■ Task brief:
Only one stretch of lines is wanted: the line with "Select the People counting layout" through the final line of the material. Restate it word for word, minus pictures.

== Records shown ==

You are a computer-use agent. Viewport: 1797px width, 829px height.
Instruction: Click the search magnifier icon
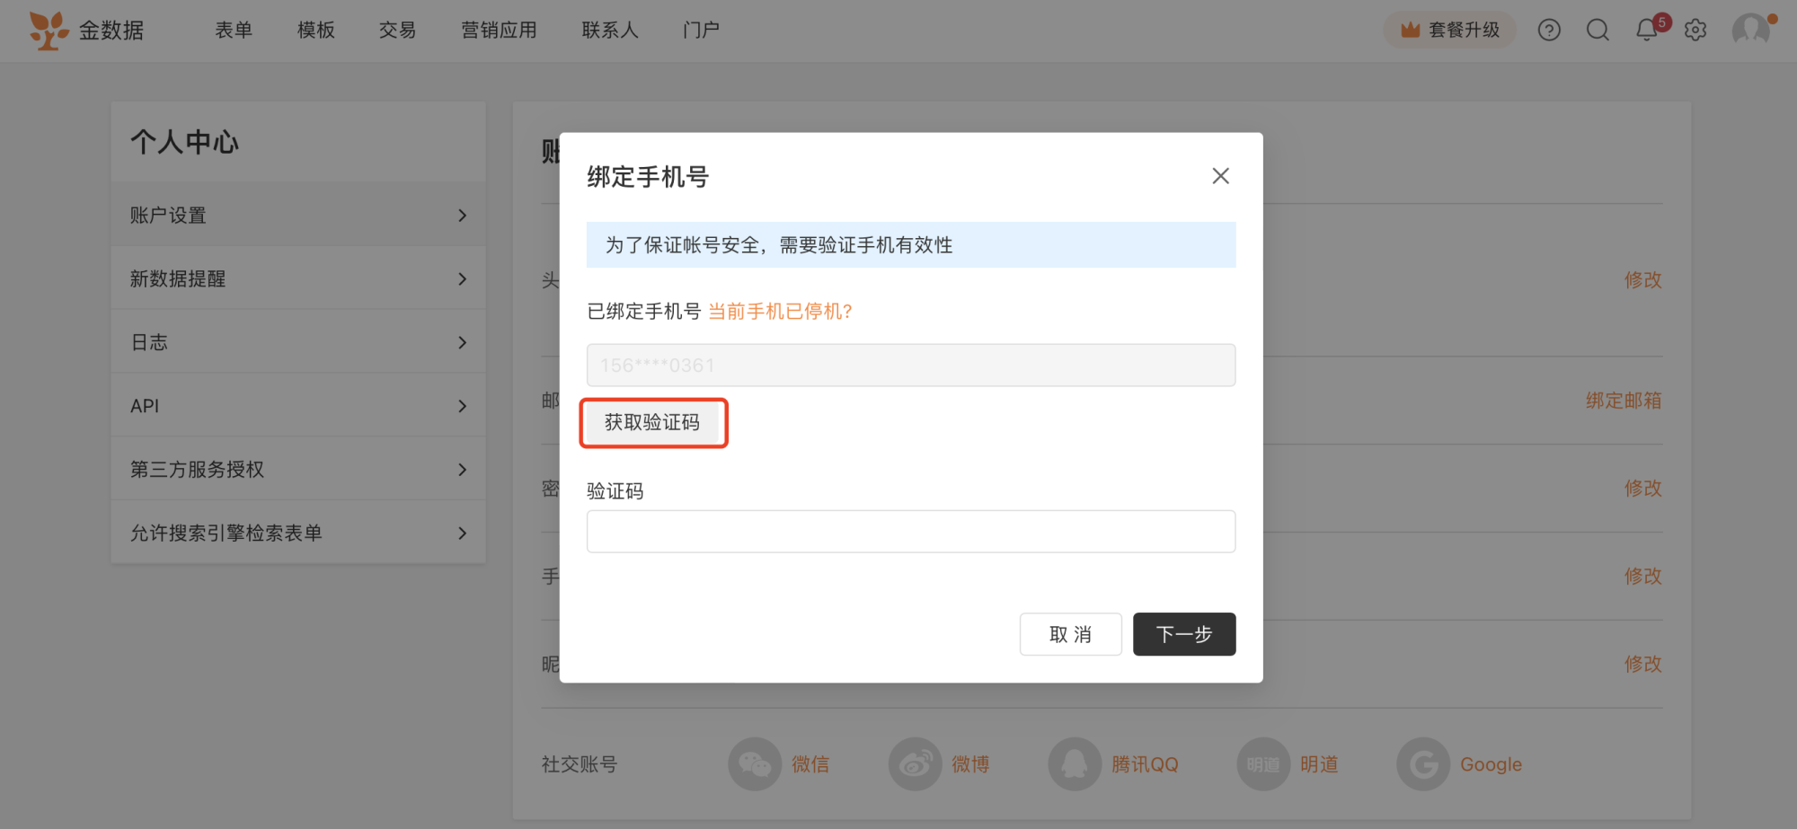click(x=1598, y=31)
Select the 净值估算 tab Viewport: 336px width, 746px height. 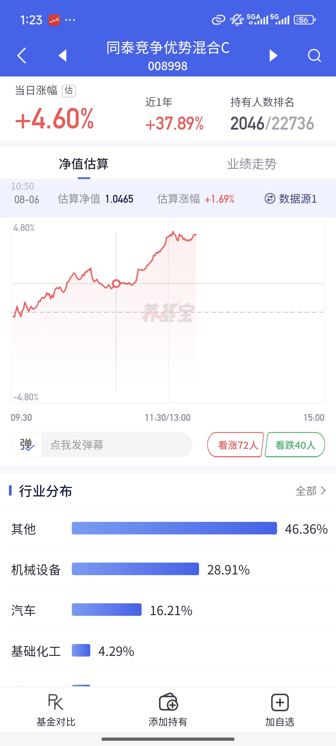tap(84, 164)
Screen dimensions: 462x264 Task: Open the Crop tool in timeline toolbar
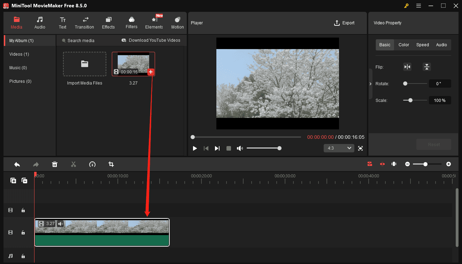(111, 164)
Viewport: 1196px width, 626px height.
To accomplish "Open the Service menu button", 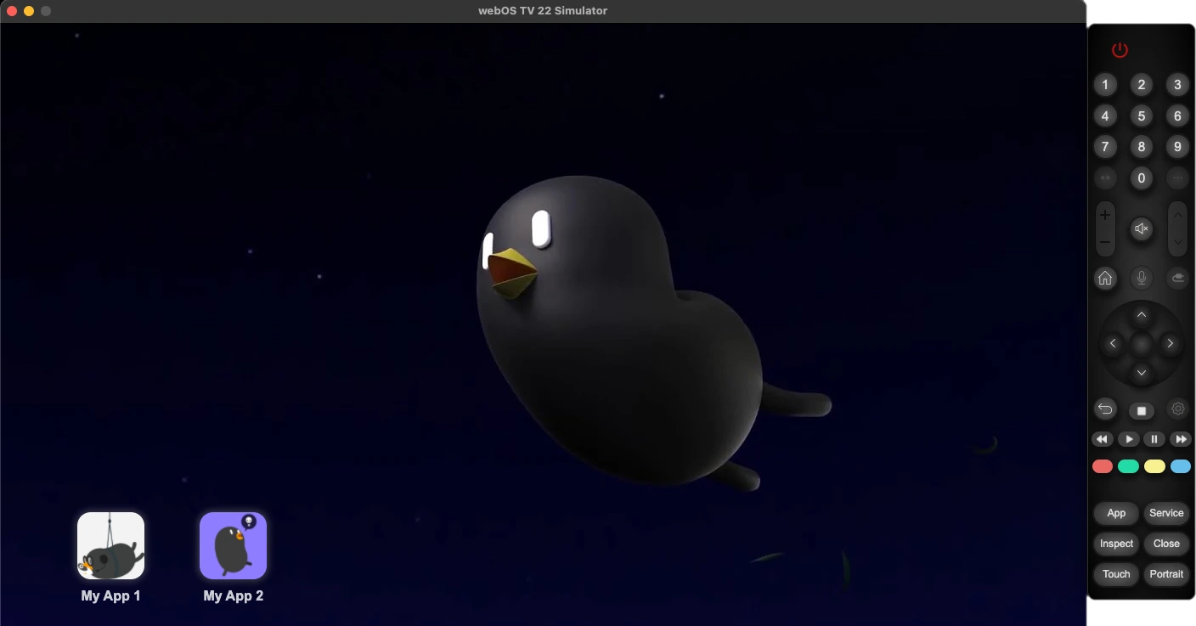I will coord(1166,513).
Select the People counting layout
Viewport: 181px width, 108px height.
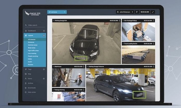click(33, 56)
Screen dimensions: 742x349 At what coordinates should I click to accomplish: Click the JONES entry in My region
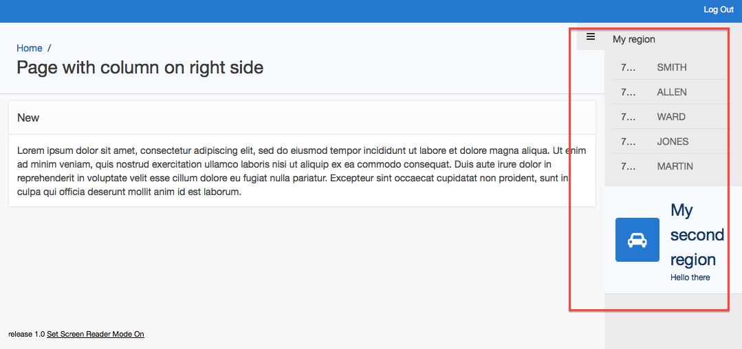click(x=672, y=142)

===

■ Written solution:
Select the People counting layout
Viewport: 181px width, 108px height.
click(33, 56)
Screen dimensions: 742x349 At what coordinates should I click to accomplish: Click the JONES entry in My region
click(x=672, y=142)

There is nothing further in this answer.